The company admitted no guilt on the fraud allegations themselves, but did say that it should have told investors in the controversial mortgage derivative, known as Abacus, that a hedge fund had been intimately involved in setting up the deal.

The investors who bought Abacus in 2007 lost $1bn when the underlying mortgages collapsed in value just a few months later; meanwhile John Paulson, the hedge fund manager who helped pick the mortgages, pocketed $1bn from his secret bets that Abacus would collapse.

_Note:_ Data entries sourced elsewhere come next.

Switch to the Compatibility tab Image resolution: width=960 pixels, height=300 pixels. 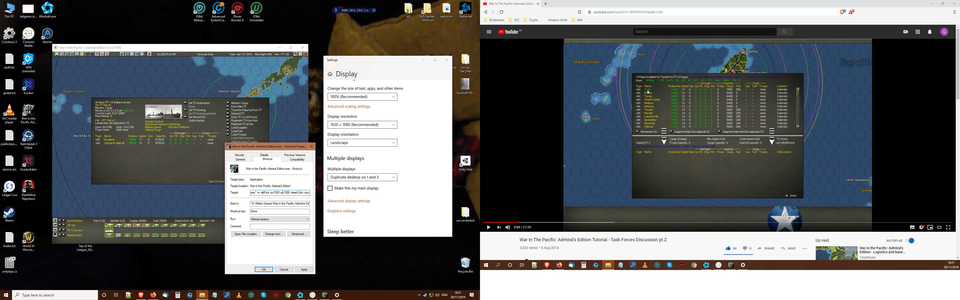(x=297, y=160)
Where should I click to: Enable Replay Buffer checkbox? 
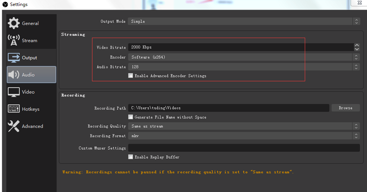coord(130,157)
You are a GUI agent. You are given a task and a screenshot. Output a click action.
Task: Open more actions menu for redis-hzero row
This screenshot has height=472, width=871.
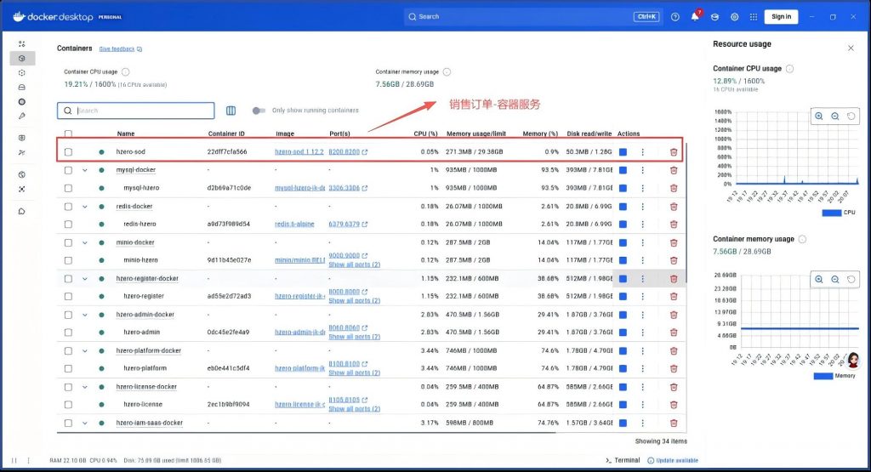point(642,224)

"Half a billion dollars is the largest penalty ever assessed against a financial services firm in the history of the SEC," said Robert Khuzami, director of the SEC's enforcement division. "This settlement is a stark lesson to Wall Street firms that no product is too complex, and no investor too sophisticated, to avoid a heavy price if a firm violates the fundamental principles of honest treatment and fair dealing."

No Goldman executives will lose their jobs as part of the settlement, and Lloyd Blankfein, the company's embattled chief executive, stays in place. The SEC is also still pursuing its related fraud case against Fabrice Tourre, the low-level Goldman mortgage trader whose personal emails formed a key plank of the SEC evidence against his firm. Mr Tourre had described himself as "the Fabulous Fab" and boasted about selling Goldman's dangerous mortgage derivatives to "widows and orphans".

Investors reacted warmly to news of the settlement, which has lifted a cloud of uncertainty that has hung over Goldman since the charges were laid in April. The payment – which will be split $300m to the US government, $250m to compensate Abacus investors – is small compared with Goldman's profits. The company earned $13.4bn in 2009, and $3.3bn in just the first three months of this year.